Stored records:
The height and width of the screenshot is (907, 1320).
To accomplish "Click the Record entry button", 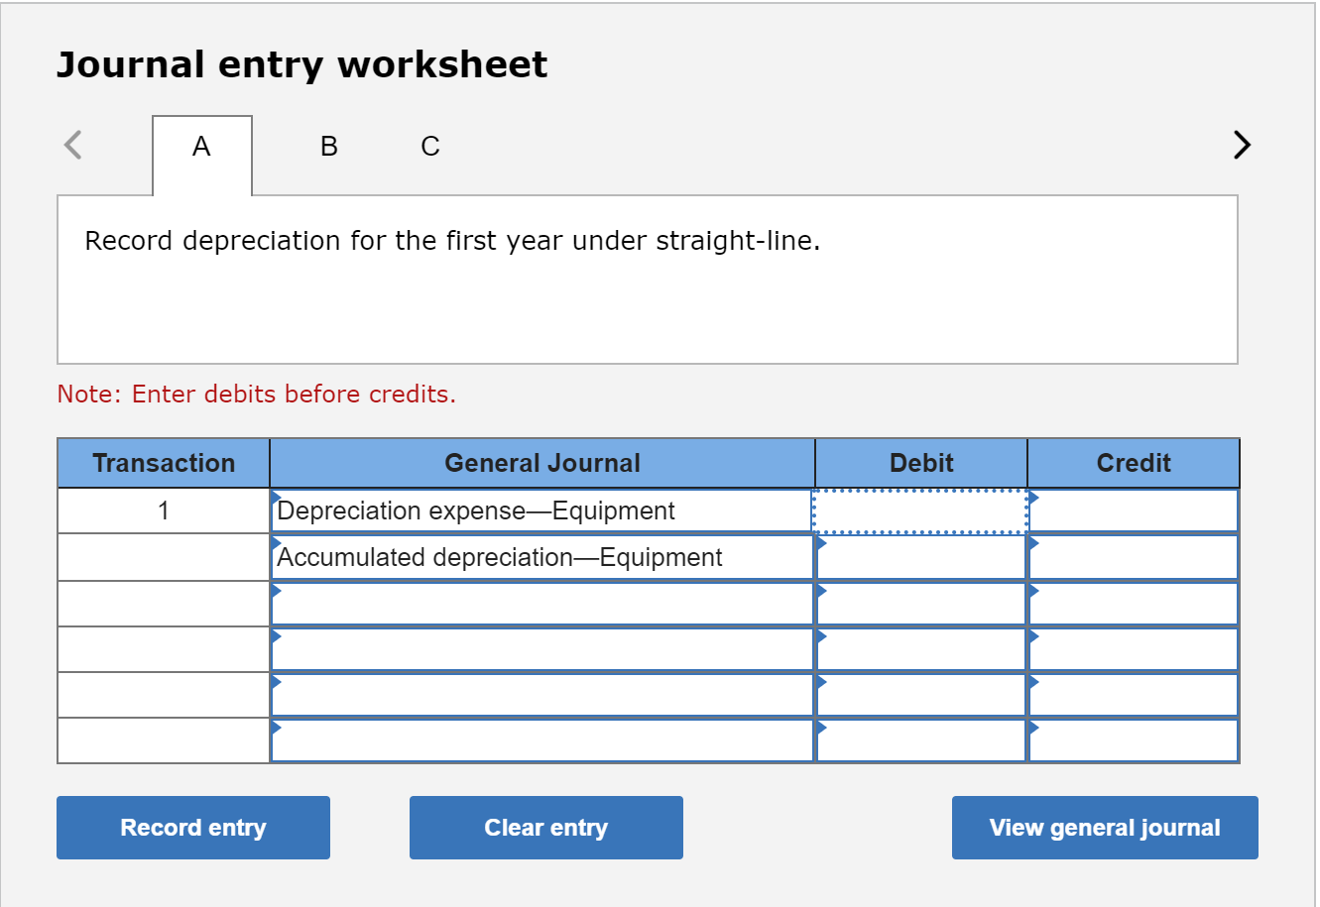I will pyautogui.click(x=193, y=827).

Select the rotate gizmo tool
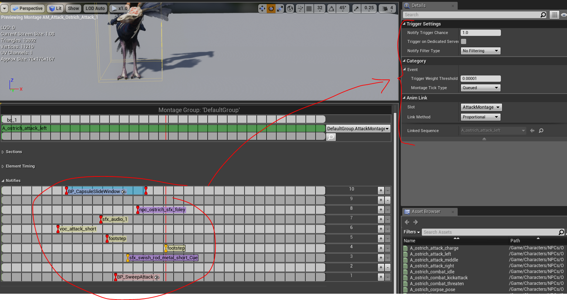tap(271, 9)
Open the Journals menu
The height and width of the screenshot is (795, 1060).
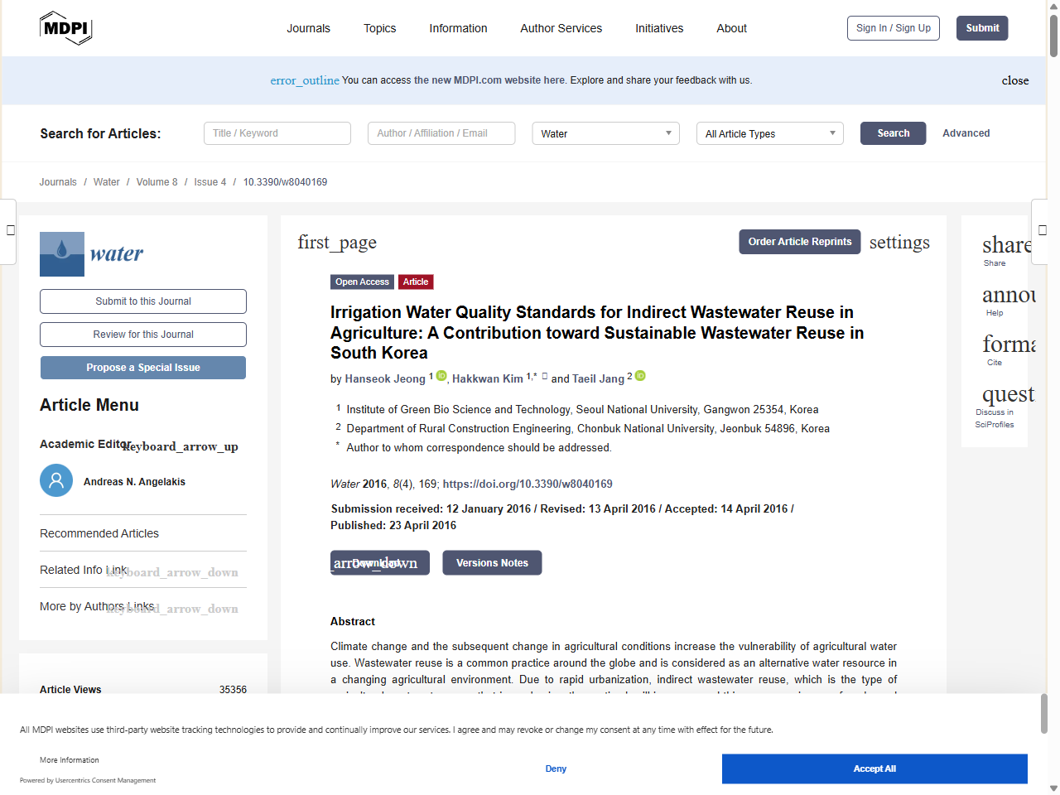[x=308, y=28]
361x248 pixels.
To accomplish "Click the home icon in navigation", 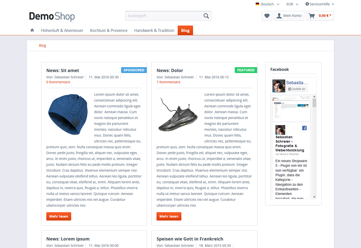I will 32,30.
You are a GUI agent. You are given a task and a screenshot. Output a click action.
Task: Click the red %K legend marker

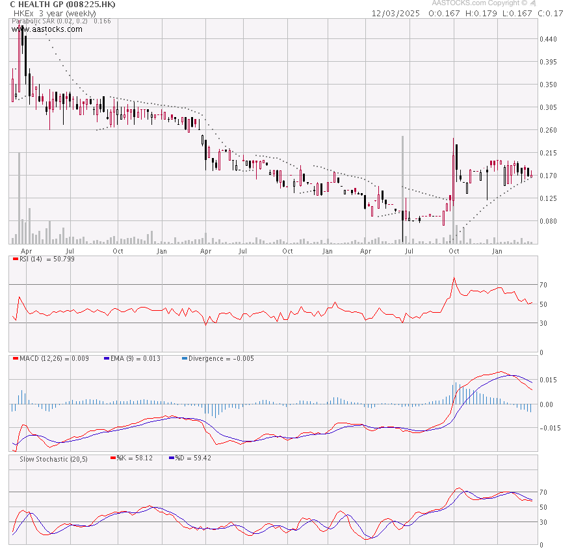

- EXERCISE DIRECTIONS: Extract the run of lines beginning with the line that holds "You are a GUI" and ending at the last line of the data, inclusive. Exclude any pictures from the copy.

- RESULT BELOW:
You are a GUI agent. You are given a task and a screenshot. Output a click action.
Task: Click the red %K legend marker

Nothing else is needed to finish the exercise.